::: MATERIAL SUPPLIED

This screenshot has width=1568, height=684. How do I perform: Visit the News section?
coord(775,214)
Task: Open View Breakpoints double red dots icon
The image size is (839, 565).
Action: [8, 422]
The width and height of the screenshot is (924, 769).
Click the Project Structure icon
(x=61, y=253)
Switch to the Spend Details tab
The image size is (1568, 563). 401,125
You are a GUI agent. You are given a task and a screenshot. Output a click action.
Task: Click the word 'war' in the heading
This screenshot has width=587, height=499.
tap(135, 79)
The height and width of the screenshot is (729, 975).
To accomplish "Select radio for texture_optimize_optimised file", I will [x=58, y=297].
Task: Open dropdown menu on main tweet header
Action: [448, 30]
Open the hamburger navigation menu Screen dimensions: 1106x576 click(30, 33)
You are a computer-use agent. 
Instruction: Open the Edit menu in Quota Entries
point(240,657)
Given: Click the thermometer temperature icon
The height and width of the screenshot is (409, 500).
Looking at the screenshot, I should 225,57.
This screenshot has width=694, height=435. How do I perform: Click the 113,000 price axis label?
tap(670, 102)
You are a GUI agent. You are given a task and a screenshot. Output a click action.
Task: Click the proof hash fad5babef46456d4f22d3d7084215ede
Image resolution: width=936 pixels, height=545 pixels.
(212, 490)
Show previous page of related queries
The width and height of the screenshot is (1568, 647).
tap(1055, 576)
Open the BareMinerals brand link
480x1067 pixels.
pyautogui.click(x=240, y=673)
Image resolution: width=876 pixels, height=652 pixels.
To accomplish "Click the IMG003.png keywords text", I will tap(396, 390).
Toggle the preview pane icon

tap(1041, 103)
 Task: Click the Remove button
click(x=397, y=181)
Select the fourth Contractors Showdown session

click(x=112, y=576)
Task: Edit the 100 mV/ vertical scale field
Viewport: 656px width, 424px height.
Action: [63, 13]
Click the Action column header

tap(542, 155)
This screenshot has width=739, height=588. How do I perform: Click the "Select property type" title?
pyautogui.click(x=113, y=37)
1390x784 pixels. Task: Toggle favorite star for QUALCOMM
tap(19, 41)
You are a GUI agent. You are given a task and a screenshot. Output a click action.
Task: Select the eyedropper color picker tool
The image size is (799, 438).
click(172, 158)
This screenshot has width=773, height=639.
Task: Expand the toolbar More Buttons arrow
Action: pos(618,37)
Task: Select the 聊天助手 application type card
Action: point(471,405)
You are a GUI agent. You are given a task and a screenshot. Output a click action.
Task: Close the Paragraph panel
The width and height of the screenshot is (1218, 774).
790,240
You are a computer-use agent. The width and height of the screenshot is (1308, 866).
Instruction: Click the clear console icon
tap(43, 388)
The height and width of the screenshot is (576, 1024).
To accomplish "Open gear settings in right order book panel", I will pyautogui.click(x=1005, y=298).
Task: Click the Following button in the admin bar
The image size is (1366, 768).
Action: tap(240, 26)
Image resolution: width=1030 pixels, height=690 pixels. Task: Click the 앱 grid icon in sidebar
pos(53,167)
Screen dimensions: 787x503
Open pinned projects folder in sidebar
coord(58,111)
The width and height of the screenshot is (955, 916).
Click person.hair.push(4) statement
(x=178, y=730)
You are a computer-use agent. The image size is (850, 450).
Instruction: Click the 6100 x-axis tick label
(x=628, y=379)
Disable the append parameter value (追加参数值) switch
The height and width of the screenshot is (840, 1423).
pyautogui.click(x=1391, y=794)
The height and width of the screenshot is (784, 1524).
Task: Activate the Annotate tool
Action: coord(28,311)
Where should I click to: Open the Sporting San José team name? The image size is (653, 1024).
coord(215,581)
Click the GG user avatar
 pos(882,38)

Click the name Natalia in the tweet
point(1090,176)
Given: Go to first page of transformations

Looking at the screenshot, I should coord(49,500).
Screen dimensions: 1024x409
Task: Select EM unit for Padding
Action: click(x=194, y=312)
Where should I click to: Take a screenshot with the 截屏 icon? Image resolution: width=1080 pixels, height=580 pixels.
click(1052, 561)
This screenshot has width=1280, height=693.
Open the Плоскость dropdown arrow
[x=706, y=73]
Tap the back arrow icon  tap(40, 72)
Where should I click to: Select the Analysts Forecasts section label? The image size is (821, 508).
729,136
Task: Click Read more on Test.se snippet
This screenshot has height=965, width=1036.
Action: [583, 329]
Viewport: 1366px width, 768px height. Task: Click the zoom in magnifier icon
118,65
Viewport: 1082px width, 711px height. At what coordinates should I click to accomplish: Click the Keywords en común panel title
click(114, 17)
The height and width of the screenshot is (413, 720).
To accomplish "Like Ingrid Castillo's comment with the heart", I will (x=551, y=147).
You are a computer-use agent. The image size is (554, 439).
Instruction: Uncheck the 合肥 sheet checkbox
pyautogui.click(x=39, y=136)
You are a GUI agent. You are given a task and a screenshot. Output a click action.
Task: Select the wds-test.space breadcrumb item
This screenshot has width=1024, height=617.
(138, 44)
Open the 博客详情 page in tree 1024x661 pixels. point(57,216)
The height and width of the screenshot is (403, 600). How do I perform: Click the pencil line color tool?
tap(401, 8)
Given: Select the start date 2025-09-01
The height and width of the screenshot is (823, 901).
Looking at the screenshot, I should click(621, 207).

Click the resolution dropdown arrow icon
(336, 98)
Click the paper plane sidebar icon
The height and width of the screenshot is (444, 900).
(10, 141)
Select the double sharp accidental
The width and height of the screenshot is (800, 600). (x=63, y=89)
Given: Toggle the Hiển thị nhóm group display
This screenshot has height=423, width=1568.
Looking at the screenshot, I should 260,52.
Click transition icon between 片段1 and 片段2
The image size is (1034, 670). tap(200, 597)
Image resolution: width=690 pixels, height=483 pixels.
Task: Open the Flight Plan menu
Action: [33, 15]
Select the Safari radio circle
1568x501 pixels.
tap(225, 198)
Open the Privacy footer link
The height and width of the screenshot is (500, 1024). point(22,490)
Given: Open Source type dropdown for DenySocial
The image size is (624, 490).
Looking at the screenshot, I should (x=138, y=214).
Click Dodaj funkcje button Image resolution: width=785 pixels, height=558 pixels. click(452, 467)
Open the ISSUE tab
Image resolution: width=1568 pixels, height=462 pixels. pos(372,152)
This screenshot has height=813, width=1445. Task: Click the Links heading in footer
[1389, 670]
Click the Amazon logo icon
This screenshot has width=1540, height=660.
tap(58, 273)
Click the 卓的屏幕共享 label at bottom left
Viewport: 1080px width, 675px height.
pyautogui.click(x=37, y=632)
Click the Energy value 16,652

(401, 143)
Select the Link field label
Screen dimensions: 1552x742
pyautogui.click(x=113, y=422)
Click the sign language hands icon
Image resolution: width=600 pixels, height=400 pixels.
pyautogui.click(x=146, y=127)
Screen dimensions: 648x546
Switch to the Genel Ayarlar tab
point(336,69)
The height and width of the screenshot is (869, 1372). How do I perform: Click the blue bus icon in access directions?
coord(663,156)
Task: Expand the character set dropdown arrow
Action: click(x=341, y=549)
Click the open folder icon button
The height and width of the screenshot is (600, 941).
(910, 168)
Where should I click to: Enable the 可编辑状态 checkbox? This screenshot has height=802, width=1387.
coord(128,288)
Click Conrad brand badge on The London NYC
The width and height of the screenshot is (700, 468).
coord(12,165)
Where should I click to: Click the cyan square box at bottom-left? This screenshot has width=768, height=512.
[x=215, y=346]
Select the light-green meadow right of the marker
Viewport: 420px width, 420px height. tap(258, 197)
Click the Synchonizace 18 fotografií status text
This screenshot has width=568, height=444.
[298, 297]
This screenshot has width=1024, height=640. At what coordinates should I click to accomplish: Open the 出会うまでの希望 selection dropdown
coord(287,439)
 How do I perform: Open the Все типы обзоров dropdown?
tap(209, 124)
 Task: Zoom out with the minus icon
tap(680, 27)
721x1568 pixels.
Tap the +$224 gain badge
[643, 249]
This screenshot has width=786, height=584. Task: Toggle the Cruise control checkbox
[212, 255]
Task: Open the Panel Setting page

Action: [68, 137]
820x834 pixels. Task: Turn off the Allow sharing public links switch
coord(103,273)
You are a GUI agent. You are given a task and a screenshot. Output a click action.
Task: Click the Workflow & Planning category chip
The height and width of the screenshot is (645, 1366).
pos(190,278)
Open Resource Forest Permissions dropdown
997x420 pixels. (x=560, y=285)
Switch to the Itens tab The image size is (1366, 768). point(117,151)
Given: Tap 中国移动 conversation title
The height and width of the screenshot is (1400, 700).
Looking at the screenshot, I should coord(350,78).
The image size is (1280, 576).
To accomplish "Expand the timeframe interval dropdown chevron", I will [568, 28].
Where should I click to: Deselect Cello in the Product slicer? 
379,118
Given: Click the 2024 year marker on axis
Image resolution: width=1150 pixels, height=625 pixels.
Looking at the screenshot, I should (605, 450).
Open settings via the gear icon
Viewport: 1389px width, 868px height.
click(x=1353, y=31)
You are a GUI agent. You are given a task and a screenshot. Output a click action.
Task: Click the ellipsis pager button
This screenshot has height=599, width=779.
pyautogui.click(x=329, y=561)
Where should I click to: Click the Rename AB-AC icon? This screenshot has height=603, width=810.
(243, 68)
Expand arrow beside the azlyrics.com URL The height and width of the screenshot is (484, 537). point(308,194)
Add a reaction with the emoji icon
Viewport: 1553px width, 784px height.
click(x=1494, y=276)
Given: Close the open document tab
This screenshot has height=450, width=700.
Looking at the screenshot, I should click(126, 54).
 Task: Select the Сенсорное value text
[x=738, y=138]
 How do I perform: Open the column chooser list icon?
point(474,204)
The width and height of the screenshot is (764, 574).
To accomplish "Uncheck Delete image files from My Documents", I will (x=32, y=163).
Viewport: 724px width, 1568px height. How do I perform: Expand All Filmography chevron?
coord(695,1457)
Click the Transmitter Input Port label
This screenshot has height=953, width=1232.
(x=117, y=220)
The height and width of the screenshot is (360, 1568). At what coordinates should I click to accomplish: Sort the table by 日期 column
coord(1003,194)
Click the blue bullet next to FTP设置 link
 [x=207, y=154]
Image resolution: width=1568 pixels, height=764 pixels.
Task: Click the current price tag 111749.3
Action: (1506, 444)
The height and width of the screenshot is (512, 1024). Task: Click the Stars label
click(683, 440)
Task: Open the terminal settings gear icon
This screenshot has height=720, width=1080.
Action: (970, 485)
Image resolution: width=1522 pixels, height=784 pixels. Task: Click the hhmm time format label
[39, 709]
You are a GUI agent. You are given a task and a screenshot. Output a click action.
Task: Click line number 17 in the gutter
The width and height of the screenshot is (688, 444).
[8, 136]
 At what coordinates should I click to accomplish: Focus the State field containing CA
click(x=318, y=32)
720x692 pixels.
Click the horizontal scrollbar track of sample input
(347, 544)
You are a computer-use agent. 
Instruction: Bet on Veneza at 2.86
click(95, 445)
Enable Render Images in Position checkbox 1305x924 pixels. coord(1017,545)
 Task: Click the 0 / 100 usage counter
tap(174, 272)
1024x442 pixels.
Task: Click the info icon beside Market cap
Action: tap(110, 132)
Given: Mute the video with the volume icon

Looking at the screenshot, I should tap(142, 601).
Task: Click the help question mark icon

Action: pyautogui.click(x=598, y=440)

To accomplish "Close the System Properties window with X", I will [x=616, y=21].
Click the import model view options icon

::::::

» EXERCISE INSTRUCTIONS
What you give back should be exactly the lines of the data above from the line with "Task: Open the terminal settings gear icon" through the line with "Enable Render Images", both of those included, and nothing more.

» ANSWER BOX
Task: Open the terminal settings gear icon
This screenshot has height=720, width=1080.
Action: (970, 485)
Image resolution: width=1522 pixels, height=784 pixels. Task: Click the hhmm time format label
[39, 709]
You are a GUI agent. You are given a task and a screenshot. Output a click action.
Task: Click line number 17 in the gutter
The width and height of the screenshot is (688, 444).
[8, 136]
 At what coordinates should I click to accomplish: Focus the State field containing CA
click(x=318, y=32)
720x692 pixels.
Click the horizontal scrollbar track of sample input
(347, 544)
You are a computer-use agent. 
Instruction: Bet on Veneza at 2.86
click(95, 445)
Enable Render Images in Position checkbox 1305x924 pixels. coord(1017,545)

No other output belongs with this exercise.